To movie nerds, the Oscar-night betting party is traditionally the one chance per year to feel plugged in and score some quick cash in the process. But this year, a new sense of egalitarianism is descending upon living rooms throughout the land: Now that online voting has reduced the Academy Awards to a shambles and a sham, absolutely anybody could win!
Just weeks ago, trade outlets like the Hollywood Reporter were noting how the Academy of Motion Picture Arts and Sciences' new online-balloting option was causing all sorts of trouble for would-be voters. The Academy countered that these were merely user errors like incorrectly entered passwords – the unavoidable result of older members trying to use the Internet for the first time (cough Morgan Spurlock cough 42 years old). But when the nominations were finally announced, they didn't reflect any sort of bias toward the tastes of younger, more tech-savvy voters. Quite the opposite, in fact: New-guarders like Ben Affleck and Kathryn Bigelow drew instant headlines by finding themselves shut out of the Best Director race.

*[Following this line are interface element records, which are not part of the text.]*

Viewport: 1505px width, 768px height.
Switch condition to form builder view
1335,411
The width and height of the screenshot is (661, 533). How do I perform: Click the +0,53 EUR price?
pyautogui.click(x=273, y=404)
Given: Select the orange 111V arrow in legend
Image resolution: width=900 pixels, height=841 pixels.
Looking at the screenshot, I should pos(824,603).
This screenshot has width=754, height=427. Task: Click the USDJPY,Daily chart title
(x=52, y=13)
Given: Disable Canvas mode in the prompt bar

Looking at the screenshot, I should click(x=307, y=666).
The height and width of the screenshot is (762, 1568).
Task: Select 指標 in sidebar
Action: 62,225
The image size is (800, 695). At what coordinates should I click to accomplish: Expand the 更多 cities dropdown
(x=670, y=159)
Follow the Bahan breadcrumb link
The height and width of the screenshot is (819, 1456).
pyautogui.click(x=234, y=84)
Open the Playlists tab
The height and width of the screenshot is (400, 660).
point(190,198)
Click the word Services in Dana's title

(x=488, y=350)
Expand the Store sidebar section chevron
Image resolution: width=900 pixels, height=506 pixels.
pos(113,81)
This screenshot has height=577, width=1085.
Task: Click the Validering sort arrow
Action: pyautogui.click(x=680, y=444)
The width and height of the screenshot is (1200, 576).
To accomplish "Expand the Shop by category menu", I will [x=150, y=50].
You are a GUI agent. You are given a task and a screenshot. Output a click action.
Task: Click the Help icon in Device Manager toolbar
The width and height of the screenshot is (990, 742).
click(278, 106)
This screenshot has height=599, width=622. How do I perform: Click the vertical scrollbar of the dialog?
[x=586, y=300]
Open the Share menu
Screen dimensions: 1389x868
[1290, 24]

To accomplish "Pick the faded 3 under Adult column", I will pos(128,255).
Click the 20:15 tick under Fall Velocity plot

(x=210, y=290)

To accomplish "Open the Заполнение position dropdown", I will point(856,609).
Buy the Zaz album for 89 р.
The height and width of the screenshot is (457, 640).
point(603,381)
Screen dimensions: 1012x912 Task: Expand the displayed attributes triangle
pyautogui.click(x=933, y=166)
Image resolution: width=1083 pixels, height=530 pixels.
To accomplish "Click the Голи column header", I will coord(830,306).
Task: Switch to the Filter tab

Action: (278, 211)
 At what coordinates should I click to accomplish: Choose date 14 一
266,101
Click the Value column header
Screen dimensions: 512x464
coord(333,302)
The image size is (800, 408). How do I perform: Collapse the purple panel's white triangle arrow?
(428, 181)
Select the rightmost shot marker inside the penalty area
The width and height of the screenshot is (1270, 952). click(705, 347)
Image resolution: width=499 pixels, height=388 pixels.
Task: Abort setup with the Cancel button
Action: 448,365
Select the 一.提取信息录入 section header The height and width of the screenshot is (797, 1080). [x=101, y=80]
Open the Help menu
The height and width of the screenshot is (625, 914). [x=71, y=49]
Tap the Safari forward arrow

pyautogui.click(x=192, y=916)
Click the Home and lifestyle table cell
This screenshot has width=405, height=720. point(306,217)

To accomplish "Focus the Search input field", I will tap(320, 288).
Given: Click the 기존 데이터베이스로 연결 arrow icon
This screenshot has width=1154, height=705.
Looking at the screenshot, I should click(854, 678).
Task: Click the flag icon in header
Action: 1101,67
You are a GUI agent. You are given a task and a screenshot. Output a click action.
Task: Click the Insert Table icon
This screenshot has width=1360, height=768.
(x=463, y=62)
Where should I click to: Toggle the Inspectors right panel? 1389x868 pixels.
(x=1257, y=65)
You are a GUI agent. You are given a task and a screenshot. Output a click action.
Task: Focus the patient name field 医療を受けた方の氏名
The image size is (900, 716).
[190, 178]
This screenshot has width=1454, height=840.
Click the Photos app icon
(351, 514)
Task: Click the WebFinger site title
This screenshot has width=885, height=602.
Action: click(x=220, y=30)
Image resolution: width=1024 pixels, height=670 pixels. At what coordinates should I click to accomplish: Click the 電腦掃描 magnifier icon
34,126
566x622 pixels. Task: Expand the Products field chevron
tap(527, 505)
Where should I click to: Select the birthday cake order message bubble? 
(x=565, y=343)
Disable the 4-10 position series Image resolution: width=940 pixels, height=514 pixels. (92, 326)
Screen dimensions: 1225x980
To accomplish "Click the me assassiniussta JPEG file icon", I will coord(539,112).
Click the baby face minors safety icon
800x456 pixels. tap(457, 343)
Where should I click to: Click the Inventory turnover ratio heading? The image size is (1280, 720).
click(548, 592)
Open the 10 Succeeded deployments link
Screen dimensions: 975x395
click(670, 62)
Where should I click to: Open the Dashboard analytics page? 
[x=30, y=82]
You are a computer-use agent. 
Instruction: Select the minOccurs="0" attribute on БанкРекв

"Huh. How about that," Hollywood clucked, failing epically to put two and two together and reach the obvious conclusion that serious systemic problems had rendered the noms – and thus the eventual winners themselves – utterly illegitimate. The closest AMPAS came to admitting failure was to place a glorified press release in the editorial pages of the Hollywood Reporter reminding voters who had submitted their nominees electronically that they could go back to paper ballots to pick the actual winners. Of course, that was a tacit acknowledgment that the online option had been a disaster, but the Reporter refrained politely from pointing that out.
So, don't worry about boning up on all the nominees before plunking down your wager this time. Depending upon whose votes actually managed to make it through the firewall of incompetence (and maybe even hacking), you could bet your Razzie ballot in place of your Oscar card and have just as strong a shot at winning.
What does this mean for next year? Will the Academy go back to paper-only voting (meaning that you and I will once again have to actually see the nominated films to make a buck off them)? Probably not. To reverse course would be to really admit that the 2013 results were a joke – and that would embarrass the "winners" to a far greater degree than did all those rumors about Marisa Tomei's name being called out mistakenly back in 1992. At this point, apparently, neither wild horses nor Wild Turkey could get any Tinseltown power player to risk his standing in the community by crying foul. And it would take a real meltdown on awards night for the mainstream media to finally smell a rat. Not only would Anne Hathaway have to lose the Best Supporting Actress award, it would have to go to Sarah Silverman for Wreck-It Ralph.
Besides, if AMPAS were really concerned with the integrity of their awards, they never would have procured their e-voting software from the San Diego-based Everyone Counts, a chicken outfit (with ties to Bush-administration voter-suppression efforts) that loused up the 2009 Honolulu municipal election quite royally. Look for this rancid partnership to continue, because it's right in line with the all-American (and particularly Southern Californian) ideal of failing upward.
It's also of a piece with the massive denial the media and much of the public continue to show toward electronic voting in general. Whether the prize is an Oscar or the presidency, it's apparently too scary for some of us to recognize that contests decided even in part by e-votes – which are inherently insecure and essentially unverifiable – have no value. When the alternative is to admit that everything you know about democratic selection is a lie, you'll go to some ridiculous lengths to maintain your faith in the system – like accepting the idea that a precinct in Harlem would cast not a single vote for Barack Obama (the official report from one such precinct in the 2008 Democratic primary).
So next year, maybe that Best Director statuette will go to Tyler Perry. And four years from now, the White House might be "won" by a candidate with an unquenchable yen for Poland Spring. It's the electronic age, and anything can happen. On the bright side, maybe someday Ben Affleck will make a movie about it.